Dinesh Salunkhe

Personal information
- Born: 12 November 1982 (age 43) Mumbai, Maharashtra, India
- Batting: Right-handed
- Bowling: Legbreak
- Role: Bowler

Domestic team information
- 2008: Rajasthan Royals

Career statistics
| Competition | T20 |
| Matches | 6 |
| Runs scored | 33 |
| Batting average | 16.50 |
| 100s/50s | 0/0 |
| Top score | 26* |
| Balls bowled | 48 |
| Wickets | 1 |
| Bowling average | 78.00 |
| 5 wickets in innings | 0 |
| 10 wickets in match | 0 |
| Best bowling | 1/21 |
| Catches/stumpings | 2/– |
- Source: ESPNcricinfo, 1 March 2025

= Dinesh Salunkhe =

Indian cricketer

Dinesh Salunkhe (born 12 November 1982 in Bombay) is an Indian cricketer. He is a right-handed batsman and a leg-break bowler. Played Legend League in 2022. Salunkhe made six appearances for the victorious Rajasthan Royals team in the 2008 Indian Premier League competition. To date all his professional appearances have been in Twenty20 cricket; he has never played first-class cricket.

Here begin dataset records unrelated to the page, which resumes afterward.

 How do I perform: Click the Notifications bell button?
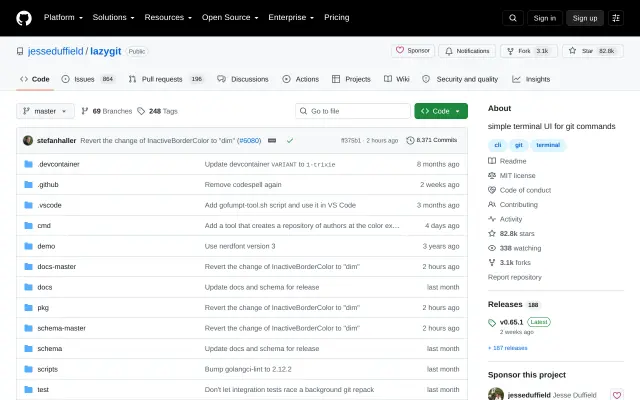pyautogui.click(x=467, y=51)
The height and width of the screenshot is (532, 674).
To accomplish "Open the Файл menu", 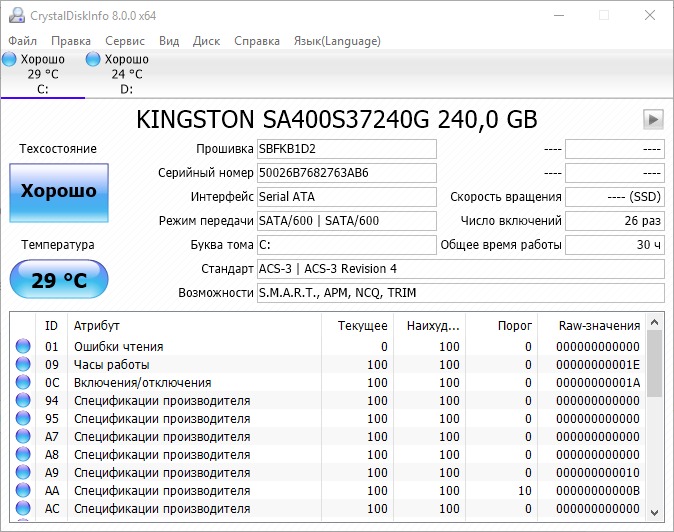I will [22, 41].
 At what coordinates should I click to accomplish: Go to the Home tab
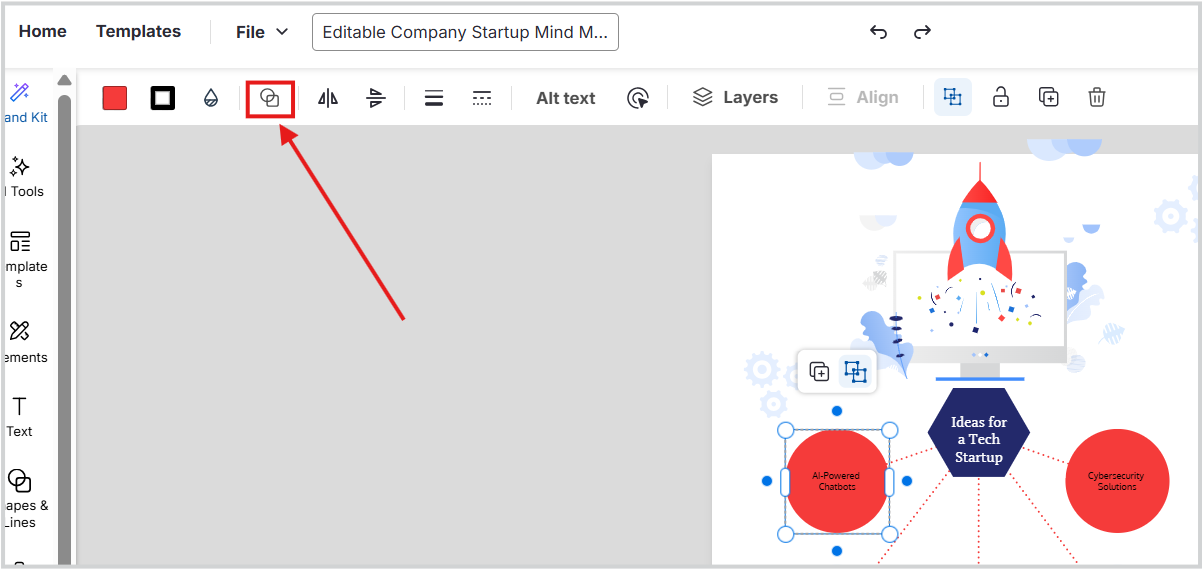click(x=43, y=31)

Salunkhe shot to fame when he was chosen as 'Man of the Series' in their first season of Cricket Star, India's first-ever cricket talent-hunting reality television show. His prize was a scholarship with Leicestershire County Cricket Club for the 2007 English cricket season. During this period, Salunkhe played in some games for Leicestershire Second XI. Upon returning to India he was signed up to play for the Air India cricket team.

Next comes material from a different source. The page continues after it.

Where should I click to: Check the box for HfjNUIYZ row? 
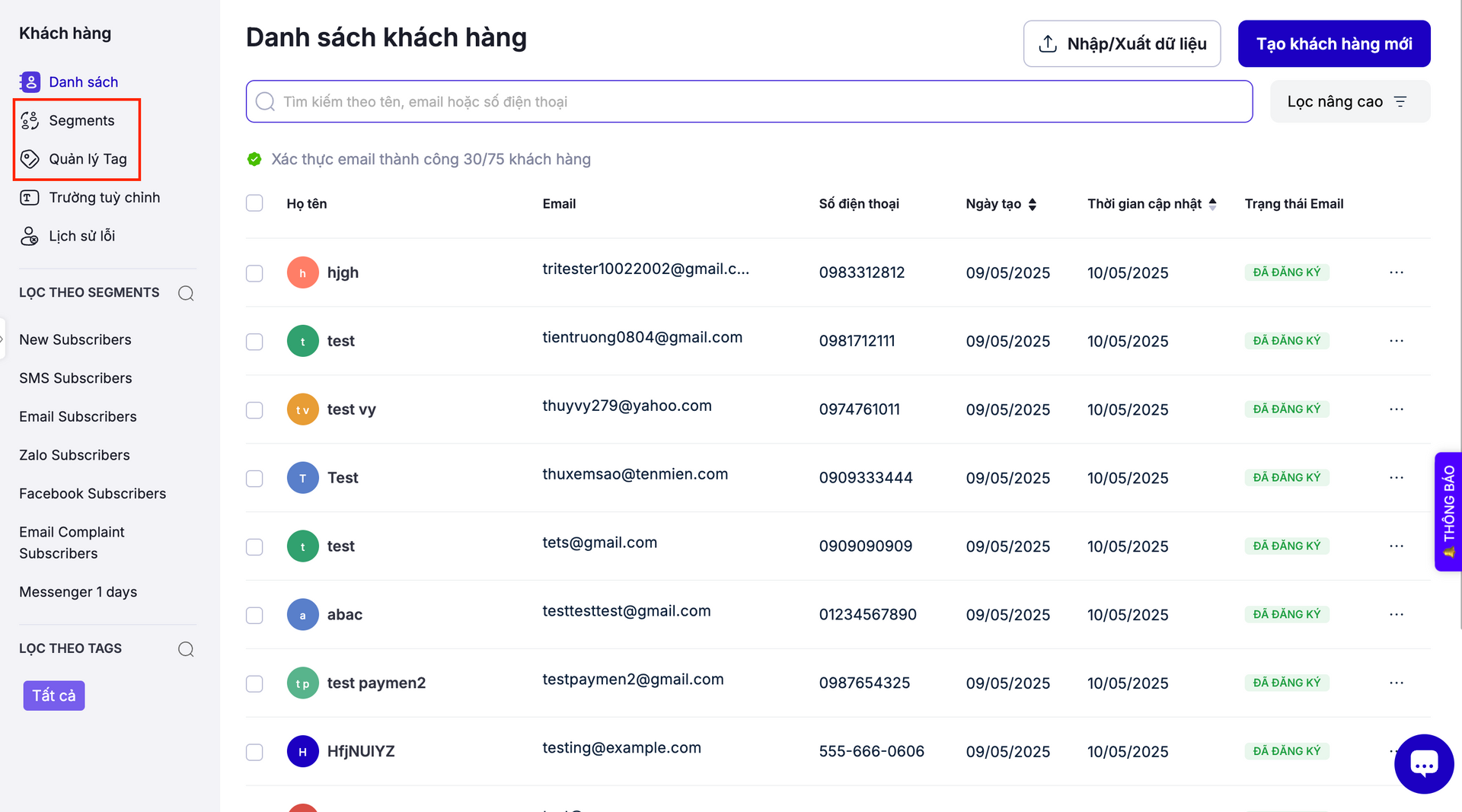click(254, 752)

== Indian Premier League ==
Dinesh Salunkhe represented the victorious Rajasthan Royals in the inaugural edition of the Indian Premier League in 2008.
Salunkhe was a lower-order batsman for the Royals, who impressed with the bat in his debut, scoring 26 runs. He kept up a steady average in the lower order, though he was only twice called up to bowl, capturing just one wicket. Salunkhe was not picked for the semi-final or final of the competition, however, with his final game coming in the last preliminary round match against Kings XI Punjab.

On 15 April 2009, he was axed by Rajasthan Royals, citing his poor form for the omission from the squad for the 2009 season.